This notebook demonstrates the full workflow for conducting sentiment analysis. Sentiment analysis is an approach which helps users detect the emotional tone of comments in order to gain insights into developer collaboration and how sentiment may influence project progress by classifying developer comments as expressing positive, negative, or neutral sentiment. This notebook applies this approach to developer communication sources such as GitHub issues, pull requests, comments, commits, JIRA discussions, and mailing lists.

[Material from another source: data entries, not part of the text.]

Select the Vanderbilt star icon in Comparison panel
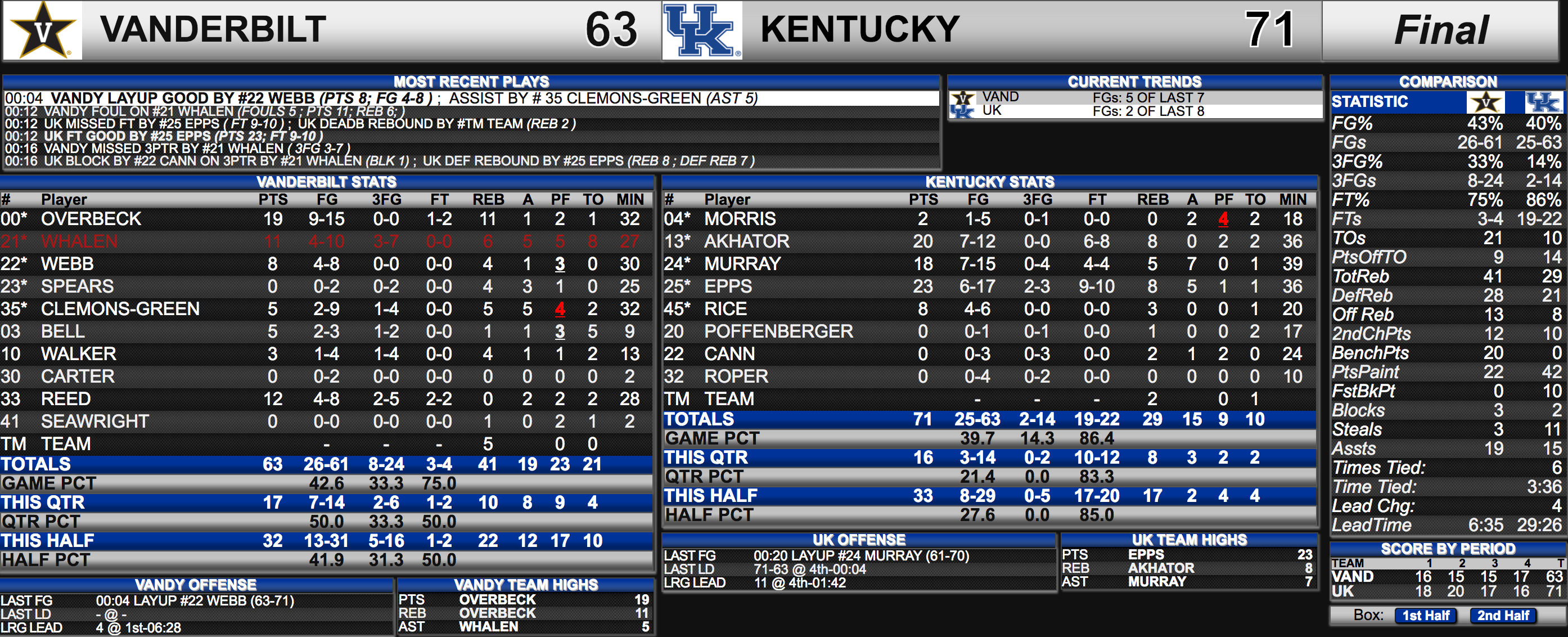1568x637 pixels. [1485, 102]
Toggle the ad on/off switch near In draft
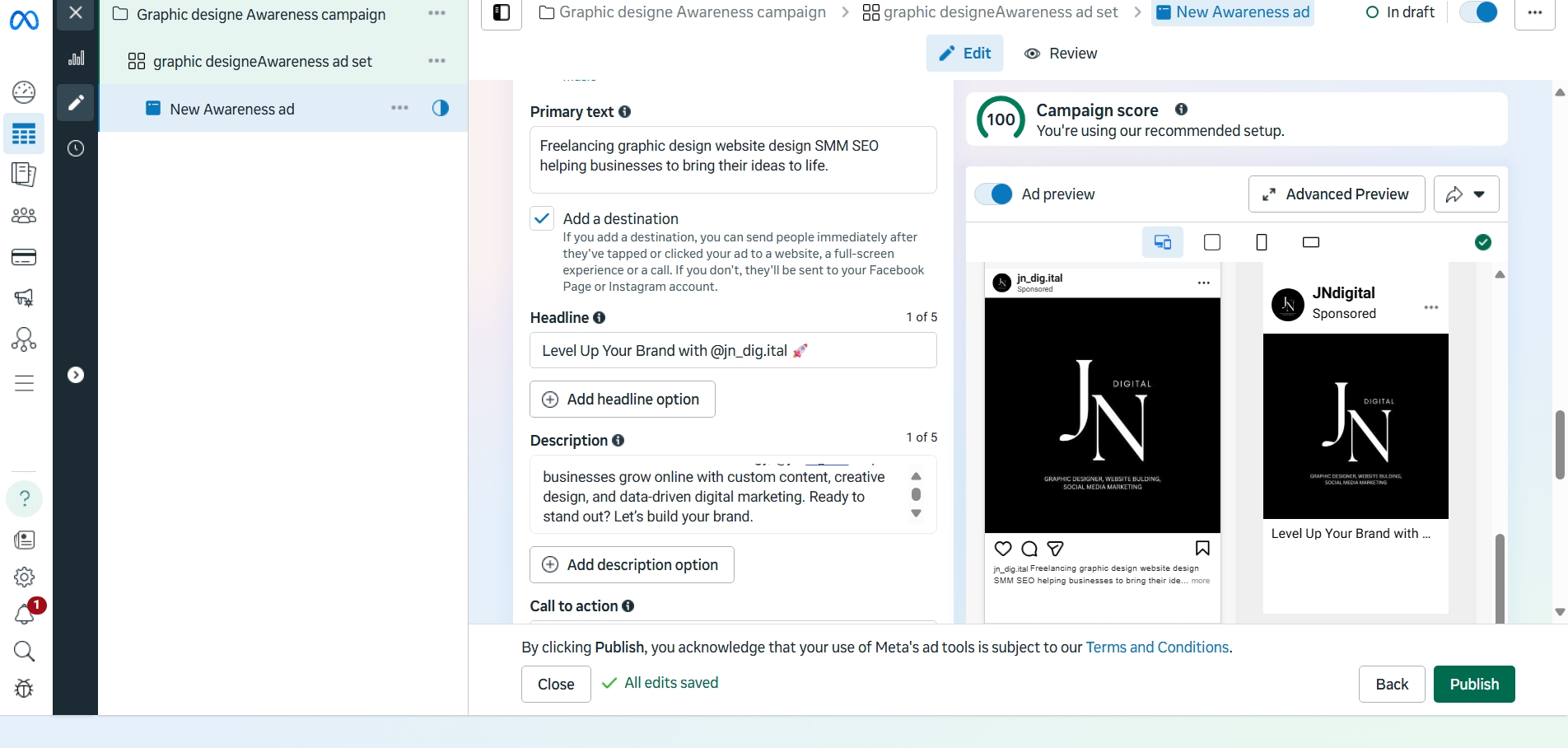The image size is (1568, 748). tap(1478, 12)
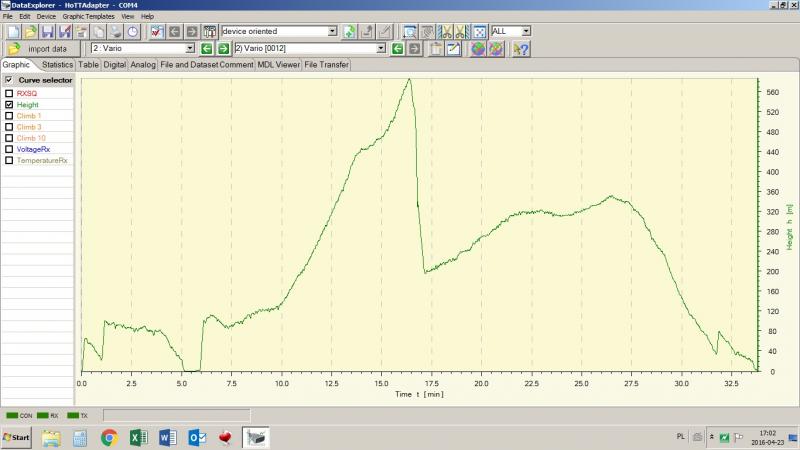The width and height of the screenshot is (800, 450).
Task: Open the Graphic Templates menu
Action: (x=88, y=17)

It guides the user through preparing data, training a sentiment-classification model, and generating predictions on new datasets to study collaboration patterns and developer interactions.
Please ensure the following R packages are installed on your computer.
rm(list = ls())
seed <- 1
set.seed(seed)
require(kaiaulu)
## Loading required package: kaiaulu
require(data.table)
## Loading required package: data.table
require(jsonlite)
## Loading required package: jsonlite
require(magrittr)
## Loading required package: magrittr
require(gt)
## Loading required package: gt
require(stringi)
## Loading required package: stringi
require(markdown)
## Loading required package: markdown
require(XML)
## Loading required package: XML
require(ggplot2)
## Loading required package: ggplot2
# Paths to Sentiment Classifier -- see sailuh/sentiment_classifier
tool <- parse_config("../tools.yml")
pysenti_path <- get_pysenti_path(tool)
pysenti_conda_env_name <- get_pysenti_conda_env_name(tool)
conda_path <- get_conda_path(tool)
# GitHub Dataset for Prediction
conf <- parse_config("../conf/kaiaulu.yml")
authors <- get_filter_by_reply_author_substring(conf)
subjects <- get_filter_by_reply_subject_substring(conf)
body <- get_filter_by_reply_body_substring(conf)
token_replacements <- get_replace_token_regex_with(conf)
# Sentiment Classifier Params
training_dataset_filepath <- get_sentiment_training_dataset_filepath(conf)
model_save_path <- get_trained_model_path(conf)
prediction_save_path <- get_prediction_dataset_filepath(conf)
We grab project data from GitHub, JIRA, and mailing lists because
these sources capture the core developer communication, including
issues, pull requests, and comments. Within these sources, the
body field generally contains the actual developer
interactions and discussions within the project. Parsing this data into
a unified reply data.table standardizes its structure, enabling
consistent pre-processing and ensuring our sentiment model can
accurately analyze human-generated content.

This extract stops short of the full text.